New IP law improves protection for designers

Today, a new Intellectual Property Act becomes law and it is now a crime to intentionally infringe a registered design. Individual board directors will also be held accountable. The changes which are set out in The Intellectual Property Act have been introduced to:

- Reduce the scale of registered design infringement by acting as a deterrent
- Increase protection for the holders of registered designs
- Better punish perpetrators of blatant design infringement.

Intentionally infringing a registered design and producing a copy that differs from an original in only immaterial respects now becomes a criminal offence punishable by up to ten years in prison. This is a significant development for designers but for the time being the change in the law will only assist those designers who have registered their designs at either the Intellectual Property Office in England or at the Community Design Office in Alicante. It does not cover unregistered designs.

The ACID (Anti-Copying in Design) campaign, spanning many years, consistently supported by case studies, demonstrated the scale of the problem and the objective was to address a shortfall in laws to protect designers. In 2011, Professor Hargreaves reported that design and IP had been neglected. The Government listened and The Prime Minister put design and IP law as one of his ten recommendations. Following consultations, it was introduced in the Queen’s Speech in November 2013. ACID members wrote to their MPs to make them aware about the impact that design theft was having on the job security of their employees and the threat to their growth opportunities. Several ACID members also met with Government officials and Ministers to add their weight to the argument for reform. Following a tricky route with opponents and, subsequently, through the House of Lords and then House of Commons, the Bill received Queen’s Assent on 14th May 2014.

Nick Kounoupias, ACID’s Chief Legal Counsel and a partner at DMH Stallard said: “This is the result of a genuine grass roots campaign and shows what can be done with a well presented case argued with integrity and honesty. To get fundamental legislation of this kind, in which copying of designs is made a criminal offence, from lobbying to law in less than 12 months is nothing short of phenomenal. Criminal sanctions for registered design infringement should be seen as evolution not revolution and the proposed changes are sensible and pragmatic. However, we believe that Government should listen again to the powerful arguments for including unregistered designs.”

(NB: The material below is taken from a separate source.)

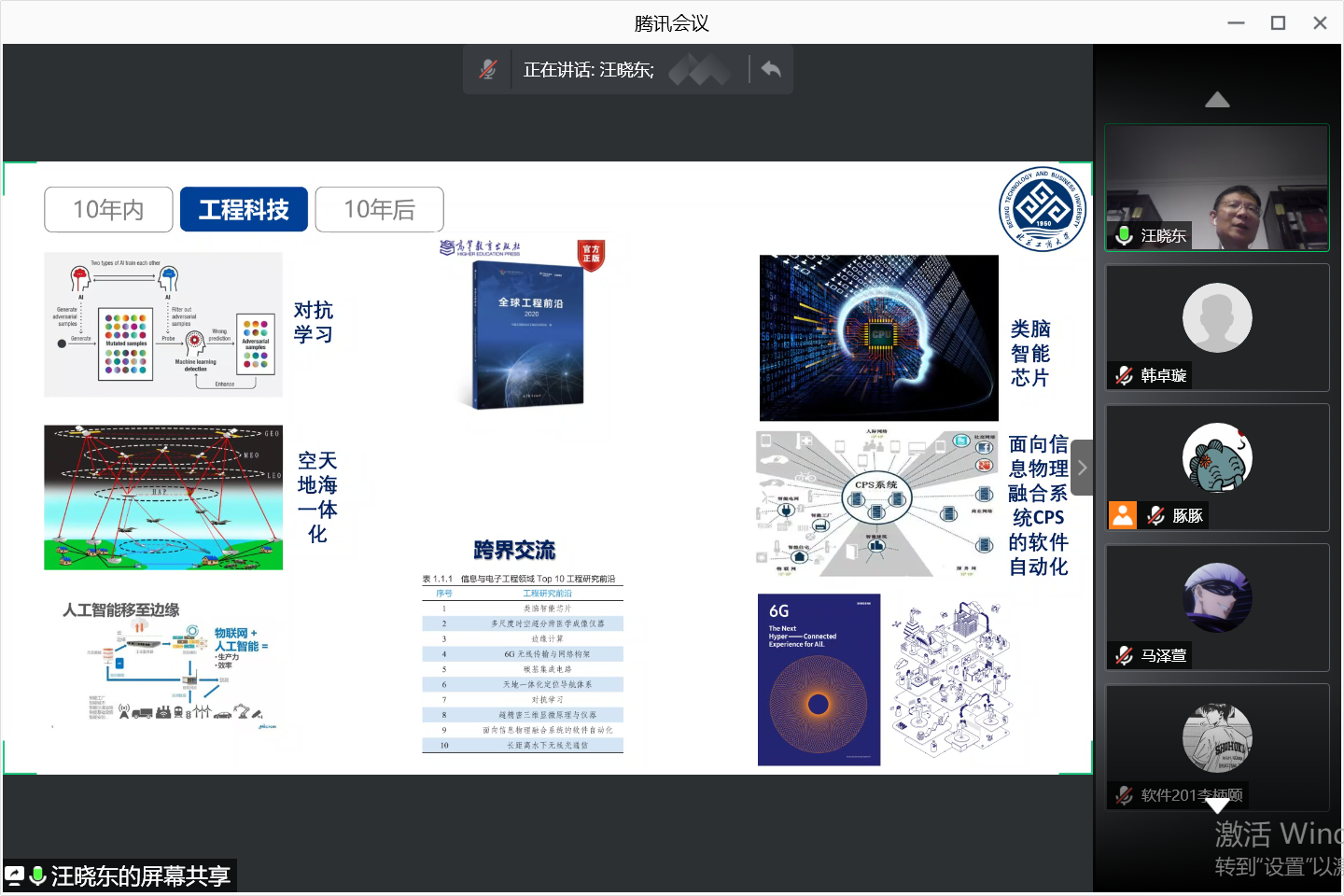This screenshot has width=1344, height=896.
Task: Click 豚豚's muted microphone icon
Action: (1155, 515)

When the bill passed to committee stage, Pete Wishart MP – vice chair of the All Party Parliamentary IP Group – commented: “It is great that it covers registered design rights—the great forgotten IP right. It is fantastic that ACID has at last got its way and that this will now be covered by criminal infringement provisions, but it is totally wrong that unregistered designs are not covered too.”

Rodney McMahon, MD of ACID member Morgan Contract Furniture, said: “Strengthening of IP law can not only serve as a strong deterrent to copying, but also act as a real vehicle for growth, innovation and job certainty for those who create design originality.”

Dids Macdonald, ACID’s chief executive, commented: “I welcome the fact that the IP Bill is a significant step in the right direction. However, there is still much work to be done because the majority of UK designers rely on unregistered rights. Way back in 1996 when ACID was just a round table action group, I gave a talk along with design law specialist and co-founder of ACID, Simon Clark, saying we needed design issues to be heard and acknowledged within Government and a change of law to bring design in line with copyright. Little did I think it would take 18 years to happen! Next step is to persuade Government to include unregistered designs, exemplary damages and unfair competition. At the moment our EU designer counterparts can turn to unfair competition laws if IP laws fail them.”